Crawford is receiving further praise because, as he states in the video, his mother used to beat him when he misbehaved, and he is advocating for a non-violent approach. Which is certainly laudable, but I can’t help but notice one glaringly obvious issue with Crawford’s parenting: he’s filming it.
In the world of social media, in which everyone has a Facebook page, a YouTube account, and a blog, it’s sometimes hard to find the line between public and private. So let me be abundantly clear: a child’s temper tantrum is private. While, as adults, we’re able to make choices about what we share online and what we don’t, our kids don’t have that luxury.
Tantrums are a developmentally appropriate (if annoying) way for small children to express their frustration in a world in which they lack control.
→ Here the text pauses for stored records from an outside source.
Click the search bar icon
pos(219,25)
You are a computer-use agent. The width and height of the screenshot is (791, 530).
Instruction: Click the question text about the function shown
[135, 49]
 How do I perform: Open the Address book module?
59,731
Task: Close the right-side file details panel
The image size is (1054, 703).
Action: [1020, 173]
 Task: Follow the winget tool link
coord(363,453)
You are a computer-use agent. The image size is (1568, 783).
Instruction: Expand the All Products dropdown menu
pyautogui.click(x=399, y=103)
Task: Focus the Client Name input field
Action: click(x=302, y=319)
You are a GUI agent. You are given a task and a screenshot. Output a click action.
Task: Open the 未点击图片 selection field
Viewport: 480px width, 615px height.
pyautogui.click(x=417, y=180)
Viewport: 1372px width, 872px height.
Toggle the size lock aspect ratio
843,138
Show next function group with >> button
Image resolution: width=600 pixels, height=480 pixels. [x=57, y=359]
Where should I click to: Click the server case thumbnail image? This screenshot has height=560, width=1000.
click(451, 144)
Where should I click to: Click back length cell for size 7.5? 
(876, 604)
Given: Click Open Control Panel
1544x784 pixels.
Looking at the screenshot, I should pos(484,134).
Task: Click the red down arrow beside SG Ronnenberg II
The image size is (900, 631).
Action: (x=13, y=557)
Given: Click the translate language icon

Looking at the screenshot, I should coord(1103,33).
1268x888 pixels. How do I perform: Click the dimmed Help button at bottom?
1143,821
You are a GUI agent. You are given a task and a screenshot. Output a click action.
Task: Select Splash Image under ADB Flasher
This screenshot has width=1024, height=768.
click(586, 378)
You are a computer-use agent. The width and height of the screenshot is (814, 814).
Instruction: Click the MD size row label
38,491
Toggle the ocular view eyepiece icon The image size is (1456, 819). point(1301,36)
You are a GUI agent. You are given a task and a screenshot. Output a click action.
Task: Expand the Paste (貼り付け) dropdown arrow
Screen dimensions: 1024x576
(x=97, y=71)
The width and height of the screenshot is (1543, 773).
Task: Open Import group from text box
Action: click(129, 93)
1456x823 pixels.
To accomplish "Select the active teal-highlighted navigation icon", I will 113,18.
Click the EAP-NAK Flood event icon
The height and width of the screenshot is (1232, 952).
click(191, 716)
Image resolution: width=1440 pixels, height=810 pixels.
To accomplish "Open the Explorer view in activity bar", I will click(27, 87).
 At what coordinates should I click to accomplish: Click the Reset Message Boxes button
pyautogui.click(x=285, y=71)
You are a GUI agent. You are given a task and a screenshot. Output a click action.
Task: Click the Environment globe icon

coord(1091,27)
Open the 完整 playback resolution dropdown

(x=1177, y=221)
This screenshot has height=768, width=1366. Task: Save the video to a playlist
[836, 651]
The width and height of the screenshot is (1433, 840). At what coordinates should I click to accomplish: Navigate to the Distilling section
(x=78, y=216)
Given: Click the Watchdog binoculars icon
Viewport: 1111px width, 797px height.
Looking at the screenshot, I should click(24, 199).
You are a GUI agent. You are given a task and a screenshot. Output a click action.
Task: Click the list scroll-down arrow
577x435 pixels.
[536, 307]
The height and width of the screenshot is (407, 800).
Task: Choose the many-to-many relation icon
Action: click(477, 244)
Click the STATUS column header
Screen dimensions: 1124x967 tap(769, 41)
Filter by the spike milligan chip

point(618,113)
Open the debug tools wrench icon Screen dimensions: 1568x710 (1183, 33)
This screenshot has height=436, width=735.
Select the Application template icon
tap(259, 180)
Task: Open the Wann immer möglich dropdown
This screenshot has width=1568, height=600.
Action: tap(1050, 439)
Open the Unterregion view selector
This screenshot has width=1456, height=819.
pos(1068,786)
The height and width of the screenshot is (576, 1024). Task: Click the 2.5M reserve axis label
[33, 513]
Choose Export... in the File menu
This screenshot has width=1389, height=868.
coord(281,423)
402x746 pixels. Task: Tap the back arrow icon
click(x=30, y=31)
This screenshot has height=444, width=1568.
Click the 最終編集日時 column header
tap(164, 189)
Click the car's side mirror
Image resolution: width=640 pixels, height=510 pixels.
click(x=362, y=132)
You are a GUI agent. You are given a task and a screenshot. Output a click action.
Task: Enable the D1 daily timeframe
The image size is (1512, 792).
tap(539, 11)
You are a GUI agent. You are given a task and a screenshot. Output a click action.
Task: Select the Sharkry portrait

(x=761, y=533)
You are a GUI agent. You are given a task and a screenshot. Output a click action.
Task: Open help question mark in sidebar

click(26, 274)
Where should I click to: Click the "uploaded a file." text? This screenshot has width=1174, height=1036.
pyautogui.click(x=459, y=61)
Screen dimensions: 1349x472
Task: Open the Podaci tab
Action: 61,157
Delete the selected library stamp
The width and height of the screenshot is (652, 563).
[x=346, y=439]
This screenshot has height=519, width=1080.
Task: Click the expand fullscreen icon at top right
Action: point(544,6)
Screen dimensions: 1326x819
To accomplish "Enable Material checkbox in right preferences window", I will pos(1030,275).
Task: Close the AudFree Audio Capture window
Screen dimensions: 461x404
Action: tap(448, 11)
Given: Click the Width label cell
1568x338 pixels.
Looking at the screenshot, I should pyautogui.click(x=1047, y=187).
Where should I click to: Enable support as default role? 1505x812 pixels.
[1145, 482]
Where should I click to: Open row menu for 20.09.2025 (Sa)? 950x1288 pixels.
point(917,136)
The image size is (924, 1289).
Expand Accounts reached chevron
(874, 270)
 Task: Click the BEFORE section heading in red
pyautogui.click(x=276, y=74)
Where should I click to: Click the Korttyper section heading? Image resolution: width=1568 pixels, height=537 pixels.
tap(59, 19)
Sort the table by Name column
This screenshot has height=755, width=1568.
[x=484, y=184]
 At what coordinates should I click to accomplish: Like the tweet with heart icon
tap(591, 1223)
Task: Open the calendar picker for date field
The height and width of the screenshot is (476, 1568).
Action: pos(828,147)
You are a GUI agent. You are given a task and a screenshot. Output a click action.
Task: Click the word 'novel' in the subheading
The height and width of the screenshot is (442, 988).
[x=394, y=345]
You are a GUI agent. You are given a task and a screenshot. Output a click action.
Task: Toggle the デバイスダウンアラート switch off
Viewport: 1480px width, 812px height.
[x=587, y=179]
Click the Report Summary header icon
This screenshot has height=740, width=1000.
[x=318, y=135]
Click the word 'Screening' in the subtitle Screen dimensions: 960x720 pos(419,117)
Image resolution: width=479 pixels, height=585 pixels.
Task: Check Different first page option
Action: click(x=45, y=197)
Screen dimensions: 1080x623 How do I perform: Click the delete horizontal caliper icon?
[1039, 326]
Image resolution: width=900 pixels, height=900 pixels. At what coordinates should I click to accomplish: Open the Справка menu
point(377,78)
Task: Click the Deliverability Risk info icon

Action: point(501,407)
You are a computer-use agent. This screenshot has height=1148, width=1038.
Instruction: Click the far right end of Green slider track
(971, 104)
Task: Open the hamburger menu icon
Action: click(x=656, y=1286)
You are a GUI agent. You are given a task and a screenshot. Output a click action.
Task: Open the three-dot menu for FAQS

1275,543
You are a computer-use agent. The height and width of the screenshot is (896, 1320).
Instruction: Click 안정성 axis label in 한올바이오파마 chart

Does Crawford’s daughter deserve to have her tantrum (and the discipline she receives for it) broadcast to tens of millions of strangers? Of course not. This is an intimate moment of losing control. Crawford (or anyone else for that matter) wouldn’t want his own moments of weakness broadcast to the world.
But Crawford isn’t alone. YouTube is full of videos of parents talking to their tantruming children. And while Crawford’s video may be the most detailed in terms of illuminating his specific parenting philosophy, all these videos have one thing in common. They’re all about what a great job the parent is doing.
In video after video (many receiving hundreds of thousands of views), a parent or caregiver speaks calmly and lovingly to a tantruming child, while pointing a camera at him. “Stella, it’s not okay to scream,” one mom tells her distraught daughter, in a calm and level voice. “I need to take the iPad to work,” another mom explains reasonably to her screaming toddler. See? all these videos seem to be saying: My kid’s a freaking nightmare and I’m a total saint.
But how does filming your child in a moment of extreme emotion, and then posting it on the Internet qualify as good parenting? The answer to that is simple: it doesn’t. The message it sends to the child is a clear one: I care more about documenting this (and racking up “likes” and “shares”) than I do about listening to you. (In fact, in one of these videos, the child accidentally slams her head into a wall and the mom just keeps right on filming.) A tantrum is a time when a child needs his parents to be mentally present, not filming for the benefit of others.
Sure, the parents in these videos sound calm and collected. They seem to be really listening to their kids, reasoning with them, and setting clear boundaries. But they’re also filming. It stands to reason that all this “good parenting” is for the benefit of their fans, not their kids. Why else would they choose to post these videos online, instead of just keeping them saved somewhere, to pull out when their kid is older so they can see what a little menace he was? (If they must make videos at all.)
Not to mention the fact that these videos are embarrassing! And now they’re out there in the world (being watched over and over again by strangers), forever. Everyone remembers the “Charlie bit me” video (in which baby Charlie bit his brother’s finger and laughed about it), even though it was posted over ten years ago. And those two boys (Charlie and his brother Harry) are still being interviewed about something that really ought to have been just a funny family anecdote.
Our children are our greatest joy, and we want to share them with the world. But what does making these kinds of virtue-signaling videos about our kids, in lieu of actual parenting, say about us? And what does it mean for our children and their privacy? Nothing good, that’s for sure.
Social media isn’t going away. But there’s a difference between sharing your parenting ideas on your blog, or making a video of yourself talking about your strategies for dealing with tantrums, and actually filming your child in a moment of distress. As parents, we are tasked with protecting our children. And that includes their privacy. Parents like Crawford might be excellent parents (or they might not) but we really don’t need to know.